My team lead, a woman named Sarah who didn’t mince words but was fair, just looked at me. Not unkindly, but straight. And she said, “Don’t be sorry. Just tell us your idea. If it’s silly, we’ll figure it out. If it’s good, great. No need for apologies.”
Man, that hit me. It was like a little lightbulb went on. She wasn’t being rude. She was being efficient. She was telling me my voice mattered, and I didn’t need to cushion it with apologies. It felt… strange. Almost like I was breaking a rule.

For the next few weeks, I really had to practice it. It was a conscious effort. I’d open my mouth to apologize for asking a question, and I’d literally have to stop myself. I’d think, “Is an apology actually needed here? Am I genuinely at fault for something significant?” Most of the time, the answer was no.
So, what did I start doing instead?
- Instead of “Sorry to bother you,” I’d try, “Excuse me, do you have a moment?” or “When you have a chance, could I ask about…?”
- Instead of “Sorry, this might be dumb,” I’d just state my idea or question.
- If I made a small mistake, like sending a file to the wrong person by accident (which happens!), instead of a long, drawn-out apology, it became: “My mistake, I’ve resent it to the correct address. Let me know if there’s anything else.” Acknowledge, fix, move on.
What “Don’t Be Sorry” Really Means (to Me, Anyway)
And here’s what I figured out through that whole process. “Don’t be sorry,” in most everyday contexts, isn’t about being impolite or never admitting fault. Of course, if you properly mess up, a genuine apology is important. We all make big mistakes sometimes, and owning up to them is crucial.

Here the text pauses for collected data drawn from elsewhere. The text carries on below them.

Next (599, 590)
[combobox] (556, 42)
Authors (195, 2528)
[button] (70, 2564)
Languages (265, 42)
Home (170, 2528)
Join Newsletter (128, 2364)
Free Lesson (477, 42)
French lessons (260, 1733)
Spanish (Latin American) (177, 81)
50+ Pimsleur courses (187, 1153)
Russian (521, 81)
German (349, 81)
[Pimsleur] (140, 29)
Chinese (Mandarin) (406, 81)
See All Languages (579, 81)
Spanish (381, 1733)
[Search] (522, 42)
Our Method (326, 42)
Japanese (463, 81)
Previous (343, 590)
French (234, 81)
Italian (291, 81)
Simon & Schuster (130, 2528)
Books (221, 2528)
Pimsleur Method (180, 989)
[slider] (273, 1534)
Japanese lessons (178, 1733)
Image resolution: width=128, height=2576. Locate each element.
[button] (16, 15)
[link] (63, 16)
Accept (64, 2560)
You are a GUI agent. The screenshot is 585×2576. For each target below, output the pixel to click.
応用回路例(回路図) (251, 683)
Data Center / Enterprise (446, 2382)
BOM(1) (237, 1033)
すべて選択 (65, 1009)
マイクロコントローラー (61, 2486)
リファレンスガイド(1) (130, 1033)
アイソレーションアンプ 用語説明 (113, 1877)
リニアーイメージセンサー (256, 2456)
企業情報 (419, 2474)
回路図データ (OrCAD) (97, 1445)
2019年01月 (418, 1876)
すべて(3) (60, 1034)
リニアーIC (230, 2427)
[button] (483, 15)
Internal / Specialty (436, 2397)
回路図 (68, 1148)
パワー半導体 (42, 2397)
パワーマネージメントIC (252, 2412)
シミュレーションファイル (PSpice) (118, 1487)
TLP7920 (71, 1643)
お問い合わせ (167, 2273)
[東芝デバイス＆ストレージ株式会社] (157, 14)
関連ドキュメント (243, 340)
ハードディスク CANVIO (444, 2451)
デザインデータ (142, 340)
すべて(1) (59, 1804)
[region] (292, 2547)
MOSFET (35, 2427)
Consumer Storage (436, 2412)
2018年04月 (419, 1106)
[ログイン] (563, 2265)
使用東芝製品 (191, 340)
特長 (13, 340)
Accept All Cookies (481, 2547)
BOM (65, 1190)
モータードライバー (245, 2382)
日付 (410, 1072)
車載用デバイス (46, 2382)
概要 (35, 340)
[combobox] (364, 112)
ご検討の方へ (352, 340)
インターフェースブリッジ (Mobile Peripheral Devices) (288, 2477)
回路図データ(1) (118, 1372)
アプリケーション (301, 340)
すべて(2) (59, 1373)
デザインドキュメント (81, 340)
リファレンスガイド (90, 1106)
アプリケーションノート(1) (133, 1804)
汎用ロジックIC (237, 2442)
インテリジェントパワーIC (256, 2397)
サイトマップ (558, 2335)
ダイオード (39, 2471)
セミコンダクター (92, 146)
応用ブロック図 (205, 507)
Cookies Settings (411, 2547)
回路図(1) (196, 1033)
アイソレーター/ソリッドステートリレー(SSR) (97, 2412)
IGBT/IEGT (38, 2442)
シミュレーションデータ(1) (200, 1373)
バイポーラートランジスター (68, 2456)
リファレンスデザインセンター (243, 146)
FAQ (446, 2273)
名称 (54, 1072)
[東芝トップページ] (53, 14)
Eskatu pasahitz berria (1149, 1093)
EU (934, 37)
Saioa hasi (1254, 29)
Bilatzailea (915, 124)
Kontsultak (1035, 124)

But for all those little things? For having an opinion? For asking a question? For taking up your rightful space? “Don’t be sorry” means:
- Be confident. Your thoughts and needs are valid.
- Be direct. Get to the point. People appreciate clarity.
- Focus on solutions, not self-flagellation. If something’s a bit off, the energy is better spent fixing it or learning from it, rather than just saying “sorry” over and over.
- It’s about respect – self-respect, and respecting others’ time. Constant, unnecessary apologies can actually be a bit of a drag for everyone.
It took time, and sometimes I still catch myself about to blurt out an unnecessary “sorry.” But it’s way less frequent now. And honestly, I feel more grounded. It’s like I’ve reclaimed a little bit of my own space in the world, without needing to apologize for it. It’s a small change in wording, but it made a big difference in how I approach things, and how I feel. So yeah, that’s my little journey with “don’t be sorry.” Maybe it’s something you’ve thought about too.